To determine where to experiment first, consider where your buyers already go to learn and validate information, and focus on contributing helpful, non-promotional content in those spaces. Unlike SEO, GEO is less concerned with backlinks and more focused on establishing your brand as a reliable source of knowledge within the ecosystems that generative AI models pull from.
SEO tools like SEMrush, Ahrefs, Moz, etc remain a valuable part of a GEO strategy, particularly for identifying high-intent keywords, analyzing competitors, and informing content priorities. However, unlike traditional SEO where keyword volume and difficulty dominate, GEO requires an added layer of insight into how users phrase prompts in AI platforms like ChatGPT or Perplexity. With these legacy tools we get insight into “people also ask” questions which provides insight into natural language questions to better align content buyers use when asking questions in AI platforms. To continue to evolve this, you will want to explore tools that offer visibility into real user prompts and AI citation patterns, helping us adapt your strategy to how content is surfaced and trusted in generative responses.

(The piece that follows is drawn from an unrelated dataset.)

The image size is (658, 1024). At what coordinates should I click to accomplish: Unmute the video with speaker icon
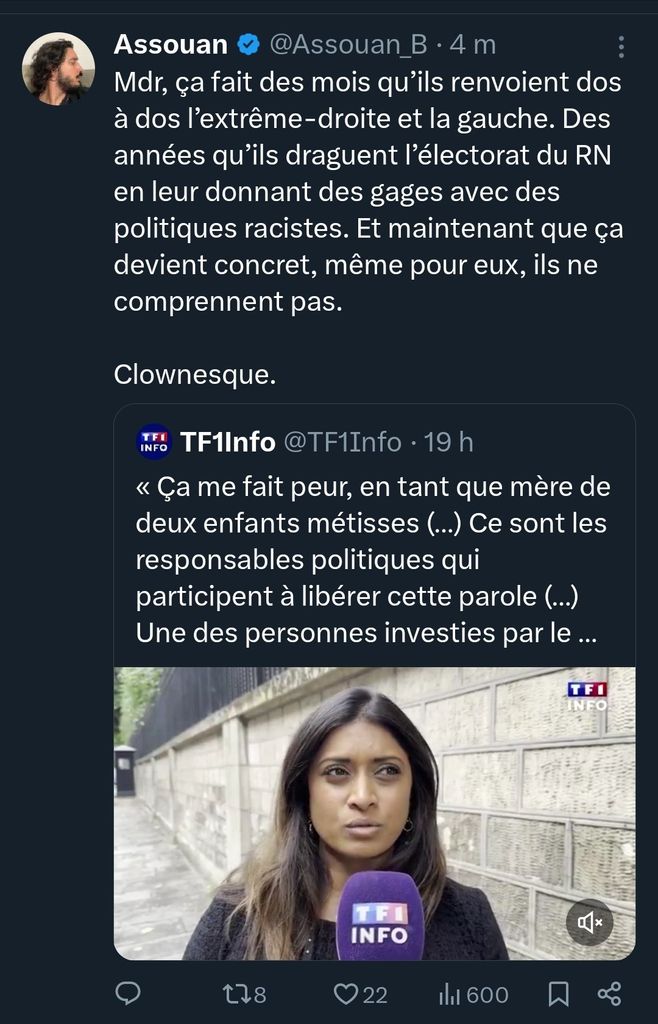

Evaluating the success of a GEO strategy requires tracking beyond traditional SEO metrics. Continue to monitor site traffic, on-page conversions, leads, and revenue as GEO success is measured by how often your content is surfaced, cited, or paraphrased in AI-generated responses. Since AI platforms don’t yet offer public-facing analytics like page rank or impressions. New platforms like ScrunchAI are helping close the gap by providing prompt-level insights and AI visibility tracking.